Since the outcome of the UN Framework Convention on Climate Change summit in Copenhagen failed to meet the sky high hopes environmentalists had placed in it, international negotiators have been working hard ever since to lower expectations. Gone is talk of quickly crafting an binding successor treaty to the Kyoto Protocol, which effectively expires in 2012. Diplomats have given up on a firm agreement until the 2011 summit in South Africa and are instead trying to do what is “politically possible.”

Yet even with those diminished goals, the six-day Tianjin climate talks, which concluded this weekend, made so little progress that some diplomats openly wondered whether continuing the UNFCCC process was even politically worthwhile.

The Tianjin talks were a big deal. An estimated 3,100 delegates from 177 countries attended the talks from October 4-9. Thousands of other representatives from business and industry, environmental organizations and research institutions also attended the event.

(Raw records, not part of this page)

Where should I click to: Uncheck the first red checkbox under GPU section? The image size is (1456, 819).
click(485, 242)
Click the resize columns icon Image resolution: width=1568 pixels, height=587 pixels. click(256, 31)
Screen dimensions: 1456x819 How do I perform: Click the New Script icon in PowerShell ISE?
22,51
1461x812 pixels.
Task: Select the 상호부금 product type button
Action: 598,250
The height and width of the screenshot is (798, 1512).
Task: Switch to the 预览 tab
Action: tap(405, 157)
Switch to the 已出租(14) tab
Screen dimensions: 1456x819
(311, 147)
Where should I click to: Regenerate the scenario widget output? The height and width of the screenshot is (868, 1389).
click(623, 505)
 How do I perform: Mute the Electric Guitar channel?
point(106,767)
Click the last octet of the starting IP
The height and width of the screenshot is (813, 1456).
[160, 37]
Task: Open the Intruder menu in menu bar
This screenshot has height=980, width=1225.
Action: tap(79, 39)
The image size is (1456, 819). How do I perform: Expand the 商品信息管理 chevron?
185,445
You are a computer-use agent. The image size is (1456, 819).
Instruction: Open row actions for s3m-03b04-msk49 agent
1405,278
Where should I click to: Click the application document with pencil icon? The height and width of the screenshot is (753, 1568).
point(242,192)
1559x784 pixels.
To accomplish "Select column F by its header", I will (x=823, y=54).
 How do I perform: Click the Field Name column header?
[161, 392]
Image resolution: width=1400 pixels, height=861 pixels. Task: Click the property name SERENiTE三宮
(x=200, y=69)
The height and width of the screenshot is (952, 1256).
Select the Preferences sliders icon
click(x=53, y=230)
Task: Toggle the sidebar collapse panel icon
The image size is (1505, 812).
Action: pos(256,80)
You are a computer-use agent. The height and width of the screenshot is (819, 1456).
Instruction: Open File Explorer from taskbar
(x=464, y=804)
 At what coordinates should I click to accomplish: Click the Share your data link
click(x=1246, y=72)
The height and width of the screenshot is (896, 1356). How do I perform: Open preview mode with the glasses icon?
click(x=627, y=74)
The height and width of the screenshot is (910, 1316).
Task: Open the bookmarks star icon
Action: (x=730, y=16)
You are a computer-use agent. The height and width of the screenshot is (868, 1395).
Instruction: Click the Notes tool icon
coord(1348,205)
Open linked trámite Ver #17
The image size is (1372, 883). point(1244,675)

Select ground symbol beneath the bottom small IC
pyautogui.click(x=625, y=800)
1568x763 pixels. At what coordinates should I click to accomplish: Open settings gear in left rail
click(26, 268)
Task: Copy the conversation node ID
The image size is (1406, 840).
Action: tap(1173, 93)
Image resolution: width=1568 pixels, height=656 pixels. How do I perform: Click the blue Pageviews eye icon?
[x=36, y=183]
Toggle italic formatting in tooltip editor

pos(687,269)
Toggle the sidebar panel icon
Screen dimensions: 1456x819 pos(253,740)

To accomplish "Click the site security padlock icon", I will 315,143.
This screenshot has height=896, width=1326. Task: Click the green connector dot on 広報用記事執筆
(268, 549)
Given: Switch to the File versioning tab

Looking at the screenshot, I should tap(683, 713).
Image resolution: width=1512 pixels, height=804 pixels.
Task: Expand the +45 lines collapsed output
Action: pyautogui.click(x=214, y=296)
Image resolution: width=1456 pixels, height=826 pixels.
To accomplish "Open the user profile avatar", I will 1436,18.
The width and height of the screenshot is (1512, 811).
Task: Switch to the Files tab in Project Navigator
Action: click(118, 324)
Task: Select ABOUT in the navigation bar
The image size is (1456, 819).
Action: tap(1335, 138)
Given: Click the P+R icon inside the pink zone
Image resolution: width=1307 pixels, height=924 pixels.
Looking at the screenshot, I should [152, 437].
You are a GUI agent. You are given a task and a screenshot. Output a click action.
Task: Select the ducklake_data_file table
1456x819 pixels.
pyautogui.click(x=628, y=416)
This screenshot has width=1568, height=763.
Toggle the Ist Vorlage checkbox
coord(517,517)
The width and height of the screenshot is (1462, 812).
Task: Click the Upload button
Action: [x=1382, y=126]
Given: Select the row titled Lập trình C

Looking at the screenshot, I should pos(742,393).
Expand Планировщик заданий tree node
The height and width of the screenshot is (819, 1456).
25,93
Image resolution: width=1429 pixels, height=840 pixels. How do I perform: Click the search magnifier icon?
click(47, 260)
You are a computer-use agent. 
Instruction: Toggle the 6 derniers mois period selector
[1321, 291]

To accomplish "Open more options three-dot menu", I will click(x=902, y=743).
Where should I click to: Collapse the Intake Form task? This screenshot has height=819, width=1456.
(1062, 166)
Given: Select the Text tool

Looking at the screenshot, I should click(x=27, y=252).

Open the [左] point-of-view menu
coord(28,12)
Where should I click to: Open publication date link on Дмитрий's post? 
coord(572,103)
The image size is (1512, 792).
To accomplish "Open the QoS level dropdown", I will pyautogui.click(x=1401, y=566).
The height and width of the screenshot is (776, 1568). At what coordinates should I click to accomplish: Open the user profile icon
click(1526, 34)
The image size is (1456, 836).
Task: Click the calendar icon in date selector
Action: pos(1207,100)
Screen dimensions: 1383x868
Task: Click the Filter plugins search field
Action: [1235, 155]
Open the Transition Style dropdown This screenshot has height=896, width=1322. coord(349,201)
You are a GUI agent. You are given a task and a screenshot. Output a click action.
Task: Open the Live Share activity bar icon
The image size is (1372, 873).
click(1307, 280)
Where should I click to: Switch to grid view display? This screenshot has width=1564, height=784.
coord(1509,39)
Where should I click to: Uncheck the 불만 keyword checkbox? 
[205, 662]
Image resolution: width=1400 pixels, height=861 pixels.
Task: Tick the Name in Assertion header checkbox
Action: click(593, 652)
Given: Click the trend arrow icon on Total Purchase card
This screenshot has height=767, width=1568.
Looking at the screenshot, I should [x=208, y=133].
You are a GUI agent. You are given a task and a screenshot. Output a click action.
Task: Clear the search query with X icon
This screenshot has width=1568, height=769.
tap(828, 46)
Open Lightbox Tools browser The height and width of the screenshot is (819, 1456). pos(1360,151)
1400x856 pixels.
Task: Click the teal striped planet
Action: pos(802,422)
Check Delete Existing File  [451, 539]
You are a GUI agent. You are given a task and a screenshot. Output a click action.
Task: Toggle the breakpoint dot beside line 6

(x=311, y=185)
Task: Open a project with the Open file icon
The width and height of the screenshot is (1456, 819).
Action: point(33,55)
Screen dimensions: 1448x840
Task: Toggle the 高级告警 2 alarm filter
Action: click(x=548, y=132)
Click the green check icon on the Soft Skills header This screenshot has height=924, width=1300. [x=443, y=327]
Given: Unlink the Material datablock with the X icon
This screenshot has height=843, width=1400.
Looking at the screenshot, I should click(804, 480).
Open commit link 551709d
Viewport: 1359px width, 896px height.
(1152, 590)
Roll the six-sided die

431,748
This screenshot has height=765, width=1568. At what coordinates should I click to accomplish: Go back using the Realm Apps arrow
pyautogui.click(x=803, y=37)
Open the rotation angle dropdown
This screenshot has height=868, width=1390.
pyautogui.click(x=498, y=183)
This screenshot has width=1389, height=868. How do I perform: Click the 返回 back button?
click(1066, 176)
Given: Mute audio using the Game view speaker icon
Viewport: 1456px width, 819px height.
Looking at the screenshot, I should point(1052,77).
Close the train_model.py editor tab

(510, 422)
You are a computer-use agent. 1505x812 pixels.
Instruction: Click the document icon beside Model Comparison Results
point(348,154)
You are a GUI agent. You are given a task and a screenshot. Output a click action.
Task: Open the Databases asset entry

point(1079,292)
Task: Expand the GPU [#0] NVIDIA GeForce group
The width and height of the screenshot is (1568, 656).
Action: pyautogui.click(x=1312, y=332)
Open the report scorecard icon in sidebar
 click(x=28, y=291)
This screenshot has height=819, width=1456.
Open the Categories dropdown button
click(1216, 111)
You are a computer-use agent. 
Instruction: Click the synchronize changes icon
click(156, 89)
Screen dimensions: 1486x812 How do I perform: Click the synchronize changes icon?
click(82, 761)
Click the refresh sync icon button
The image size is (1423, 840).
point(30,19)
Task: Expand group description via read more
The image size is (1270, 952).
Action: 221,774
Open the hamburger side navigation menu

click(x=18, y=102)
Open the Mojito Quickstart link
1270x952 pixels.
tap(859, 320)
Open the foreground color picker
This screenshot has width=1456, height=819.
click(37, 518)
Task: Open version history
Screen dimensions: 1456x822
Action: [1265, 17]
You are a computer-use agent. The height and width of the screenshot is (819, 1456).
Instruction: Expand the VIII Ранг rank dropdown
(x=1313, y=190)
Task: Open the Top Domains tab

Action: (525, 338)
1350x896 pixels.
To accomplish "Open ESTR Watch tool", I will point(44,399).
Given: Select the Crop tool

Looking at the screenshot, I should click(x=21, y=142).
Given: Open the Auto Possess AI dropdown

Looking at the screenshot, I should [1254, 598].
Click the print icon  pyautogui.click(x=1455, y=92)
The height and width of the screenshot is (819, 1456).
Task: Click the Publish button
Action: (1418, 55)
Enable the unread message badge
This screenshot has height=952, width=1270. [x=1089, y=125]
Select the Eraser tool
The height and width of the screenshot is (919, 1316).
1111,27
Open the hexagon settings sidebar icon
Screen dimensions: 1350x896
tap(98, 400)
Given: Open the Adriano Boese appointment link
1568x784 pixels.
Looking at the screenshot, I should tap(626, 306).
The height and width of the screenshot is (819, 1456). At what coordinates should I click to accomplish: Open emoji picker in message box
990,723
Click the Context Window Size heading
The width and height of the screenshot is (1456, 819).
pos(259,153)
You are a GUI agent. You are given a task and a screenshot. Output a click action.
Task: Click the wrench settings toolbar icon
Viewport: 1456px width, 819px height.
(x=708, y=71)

UNFCCC meetings like this exist because world leaders believe a global commitment to reducing emissions and cooperating on clean energy and carbon storage is necessary to address global warming. The problem has been getting nations with very different interests to find policy solutions that every country can agree on. While no country will benefit from uncontrolled climate change, some have more to gain–or lose–from preventing it.

Problematic policies

Negotiators came to Tianjin with four items on their agenda: Codifying the voluntary pledges made after Copenhagen (as inadequate as they are), setting up the rules for forest conservation and clean tech cooperation, creating a process for transferring and verifying climate aid, and–most vexing–determining the structure of an eventual climate treaty. The hope was that diplomats could start working on the broad outlines in China and then sign a pact combining the areas of agreement in Mexico next month.

“The agreements that can be reached in Cancun may not be exhaustive in their details,” UNFCCC chief negotiator Christiana Figueres explained in a statement. “But as a balanced package they must be comprehensive in their scope and they can deliver strong results in the short term as well as set the stage for long term commitments to address climate change in an effective and fair manner.”